L’épilogue en forme de happy-end ne vient pas gâcher ce flot d’émotions. Il semble même un peu court, anecdotique (parce qu’aussi très prévisible). Dans les derniers plans, Peter reçoit donc une lettre de Walter. Une tulipe blanche. Dans le dernier regard de Peter, subsiste un doute: se souviendrait-il de son père ? à la manière d’Olivia qui s’est souvenue de lui en saison 4. On le souhaite. Car si Walter mérite bien quelque chose après avoir fait le mal autour de lui, puis avoir autant changé, vécu dans la volonté de se rattraper, c’est bien que quelqu’un se souvienne de lui.
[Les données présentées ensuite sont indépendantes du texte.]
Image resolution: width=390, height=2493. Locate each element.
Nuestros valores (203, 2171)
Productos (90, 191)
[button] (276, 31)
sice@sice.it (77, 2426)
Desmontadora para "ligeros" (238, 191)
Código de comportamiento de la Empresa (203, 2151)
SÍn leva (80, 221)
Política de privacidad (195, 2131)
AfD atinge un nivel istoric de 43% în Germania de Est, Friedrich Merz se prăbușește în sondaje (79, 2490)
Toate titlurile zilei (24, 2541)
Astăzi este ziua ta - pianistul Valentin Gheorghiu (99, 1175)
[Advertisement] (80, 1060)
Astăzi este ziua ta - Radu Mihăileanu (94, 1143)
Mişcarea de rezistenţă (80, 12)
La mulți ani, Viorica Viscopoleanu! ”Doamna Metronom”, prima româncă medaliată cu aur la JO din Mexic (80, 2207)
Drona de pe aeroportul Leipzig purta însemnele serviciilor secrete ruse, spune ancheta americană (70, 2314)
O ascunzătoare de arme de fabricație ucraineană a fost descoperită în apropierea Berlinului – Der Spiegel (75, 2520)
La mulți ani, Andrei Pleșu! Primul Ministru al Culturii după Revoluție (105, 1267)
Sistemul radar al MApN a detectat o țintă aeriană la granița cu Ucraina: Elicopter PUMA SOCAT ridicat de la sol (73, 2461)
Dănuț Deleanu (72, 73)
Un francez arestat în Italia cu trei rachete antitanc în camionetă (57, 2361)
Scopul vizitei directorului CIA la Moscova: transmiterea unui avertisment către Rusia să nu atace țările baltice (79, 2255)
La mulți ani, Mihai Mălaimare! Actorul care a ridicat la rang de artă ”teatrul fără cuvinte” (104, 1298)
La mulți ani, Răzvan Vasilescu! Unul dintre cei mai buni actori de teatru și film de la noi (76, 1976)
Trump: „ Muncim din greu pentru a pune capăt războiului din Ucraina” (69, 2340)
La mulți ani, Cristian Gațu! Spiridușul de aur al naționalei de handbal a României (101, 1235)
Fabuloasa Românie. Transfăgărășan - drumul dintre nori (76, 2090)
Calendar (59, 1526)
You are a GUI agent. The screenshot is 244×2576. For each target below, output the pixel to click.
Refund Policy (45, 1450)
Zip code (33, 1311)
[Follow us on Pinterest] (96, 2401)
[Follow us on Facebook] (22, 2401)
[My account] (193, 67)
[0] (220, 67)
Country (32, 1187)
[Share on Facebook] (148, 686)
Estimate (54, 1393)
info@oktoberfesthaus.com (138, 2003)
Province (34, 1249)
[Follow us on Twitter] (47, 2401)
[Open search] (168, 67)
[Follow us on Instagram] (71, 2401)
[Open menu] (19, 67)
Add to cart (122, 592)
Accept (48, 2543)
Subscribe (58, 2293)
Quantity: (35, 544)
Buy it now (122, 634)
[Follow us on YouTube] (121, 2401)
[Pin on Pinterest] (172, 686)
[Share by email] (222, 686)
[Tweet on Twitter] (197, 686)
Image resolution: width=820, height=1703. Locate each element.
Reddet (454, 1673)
Fringe s’est offert une sortie clairement réussie, et en même temps à l’égal de cette série, inégale mais terriblement attachante, portée par un casting de grande qualité (John Noble est une merveille d’acteur). Il est des séries que l’on regrette, dont l’arrêt est une douleur parce qu’on se persuade qu’elles n’ont pas tout dit. Il en est d’autres qui durent, durent et durent encore, tant est si bien qu’une fois terminées, elles disparaissent de notre mémoire. Fringe ne fera partie d’aucune de ces deux catégories. Et c’est mérité.

FRINGE, Saison 5 (FOX)
Créée par Roberto Orci and Alex Kurtzman
Showrunnée par J.H. Wyman
Avec Anna Torv (Olivia Dunham), Joshua Jackson (Peter Bishop), John Noble (Walter Bishop)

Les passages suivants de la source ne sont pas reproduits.